R: Incluyo incendios en la historia, primero, porque forma parte de este thriller y, segundo, porque sucede. Lamentablemente sucede cada verano y se nos olvida porque forma parte de lo cotidiano y sentimos que no tenemos que nombrarlo. Pero esto tiene unas consecuencias atroces para quienes viven allí, porque sus escasos enseres desaparecen. Sus documentos, lo que les agarra de alguna manera a al sitio en el que están o lo que puede demostrar que son personas que tienen un nombre, desaparecen en los incendios y cuesta mucho recuperarlos.
Me parecía fundamental tratarlo para entender que es más que una imagen en el informativo. Es algo que puede destrozar directamente vidas.
"La nostalgia nunca cesa"
P: Otro de los personajes clave del libro es Mamadou, una persona mayor que llegó a España hace muchos años y a través de quien se ven los cambios en el campo. También recuerda a su proyecto Afromayores. ¿Qué importancia tiene este personaje?
R: Se cuela Mamadu, que es un personaje migrante mayor que lleva un montón de tiempo, como forma de hablar de arraigo. Más del 50 % de las personas que migran llevan aquí más de una década y eso habla de gente que forman parte de la España que conocemos ahora y que han contribuido a construirla.
Pero además, me parece interesante tener a esta persona migrante mayor que se llama Mamadu porque él hace genealogía del movimiento migratorio y también habla de la historia de la tierra que habita. Y cuenta que en esa tierra antes trabajaban muchas más personas del lugar muchas más personas blancas, que han decidido olvidar porque les lleva una época que no les gusta, en la que había señoritos y ellos eran quiénes trabajaban, y les trataban mal y quizá les remueva sentir que ahora son esas personas quienes maltratan.
P: A pesar del ambiente de explotación y miedo constante, en Tierra de la Luz hay toques de realismo mágico que aportan luz y esperanza. ¿De dónde vino esta decisión literaria?

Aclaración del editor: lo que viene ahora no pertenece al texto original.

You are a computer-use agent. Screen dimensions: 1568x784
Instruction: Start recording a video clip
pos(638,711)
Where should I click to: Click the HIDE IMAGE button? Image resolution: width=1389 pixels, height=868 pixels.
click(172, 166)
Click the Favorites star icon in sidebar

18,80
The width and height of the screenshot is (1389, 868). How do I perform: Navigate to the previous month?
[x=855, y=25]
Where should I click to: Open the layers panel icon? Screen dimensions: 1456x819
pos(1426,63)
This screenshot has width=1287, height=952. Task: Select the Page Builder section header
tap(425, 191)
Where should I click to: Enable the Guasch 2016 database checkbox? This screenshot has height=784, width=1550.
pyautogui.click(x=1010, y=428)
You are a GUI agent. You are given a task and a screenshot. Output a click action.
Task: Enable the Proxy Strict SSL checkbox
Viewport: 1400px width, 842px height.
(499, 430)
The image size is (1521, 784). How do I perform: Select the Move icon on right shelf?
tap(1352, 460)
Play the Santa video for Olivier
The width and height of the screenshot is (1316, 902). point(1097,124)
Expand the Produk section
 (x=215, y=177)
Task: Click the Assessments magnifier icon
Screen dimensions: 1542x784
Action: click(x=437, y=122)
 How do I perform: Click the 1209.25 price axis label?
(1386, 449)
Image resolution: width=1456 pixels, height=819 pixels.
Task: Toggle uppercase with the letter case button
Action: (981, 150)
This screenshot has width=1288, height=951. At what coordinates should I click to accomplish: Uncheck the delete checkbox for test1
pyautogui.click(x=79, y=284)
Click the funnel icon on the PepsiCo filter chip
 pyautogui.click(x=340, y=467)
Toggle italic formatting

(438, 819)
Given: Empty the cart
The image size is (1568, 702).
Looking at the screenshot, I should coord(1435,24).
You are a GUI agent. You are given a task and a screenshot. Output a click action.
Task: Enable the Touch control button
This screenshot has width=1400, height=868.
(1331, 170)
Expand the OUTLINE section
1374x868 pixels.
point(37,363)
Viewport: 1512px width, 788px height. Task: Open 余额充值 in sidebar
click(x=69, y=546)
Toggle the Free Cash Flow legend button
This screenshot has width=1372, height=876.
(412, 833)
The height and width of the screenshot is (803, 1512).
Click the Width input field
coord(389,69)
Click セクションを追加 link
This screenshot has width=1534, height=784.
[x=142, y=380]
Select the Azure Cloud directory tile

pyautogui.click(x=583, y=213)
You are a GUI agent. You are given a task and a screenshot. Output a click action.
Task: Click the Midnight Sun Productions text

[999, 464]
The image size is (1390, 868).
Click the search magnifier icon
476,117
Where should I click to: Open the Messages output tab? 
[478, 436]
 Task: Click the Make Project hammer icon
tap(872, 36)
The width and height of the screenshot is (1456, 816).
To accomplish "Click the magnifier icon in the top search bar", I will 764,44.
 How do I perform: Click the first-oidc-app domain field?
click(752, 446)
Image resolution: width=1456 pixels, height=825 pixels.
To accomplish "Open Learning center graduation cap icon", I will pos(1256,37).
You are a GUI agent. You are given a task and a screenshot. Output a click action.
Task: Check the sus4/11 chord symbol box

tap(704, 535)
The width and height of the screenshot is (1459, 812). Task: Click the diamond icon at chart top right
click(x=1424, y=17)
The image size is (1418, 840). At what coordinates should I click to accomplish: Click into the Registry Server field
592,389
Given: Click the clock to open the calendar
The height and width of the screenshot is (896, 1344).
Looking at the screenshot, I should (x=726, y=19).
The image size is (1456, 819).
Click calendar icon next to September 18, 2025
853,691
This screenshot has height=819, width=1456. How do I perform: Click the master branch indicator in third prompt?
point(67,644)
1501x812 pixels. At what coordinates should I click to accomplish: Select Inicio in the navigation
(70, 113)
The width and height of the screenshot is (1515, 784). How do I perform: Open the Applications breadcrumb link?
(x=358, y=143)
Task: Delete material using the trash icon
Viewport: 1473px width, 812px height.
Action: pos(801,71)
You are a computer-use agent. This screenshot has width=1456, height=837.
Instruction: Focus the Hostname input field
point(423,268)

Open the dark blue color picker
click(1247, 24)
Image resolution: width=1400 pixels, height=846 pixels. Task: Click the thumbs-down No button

R: Tenía claro que el realismo mágico tenía que estar presente como forma de esperanza para que permeara esa magia y no fuera todo tan indigerible. Y porque es mi manera para expresar sentimientos, no sé hacerlo de otra forma. Además me parecía importante porque mi padre cuando me ha contado historias siempre lo ha utilizado de una manera muy natural.
En este libro supongo que me he atrevido a más cosas, en mis libros anteriores hay mucho de mi vida. En esta ocasión he creado una tierra que está inspirada en tierras que existen, pero que no son esa tierra. He creado personajes que están inspirados en personajes que existen, pero que no son esos personajes. Y lo hago por el profundo respeto que me provoca la realidad que se está dando ahora mismo, mientras se está viendo este vídeo, en un lugar como puede ser la huerta de Europa.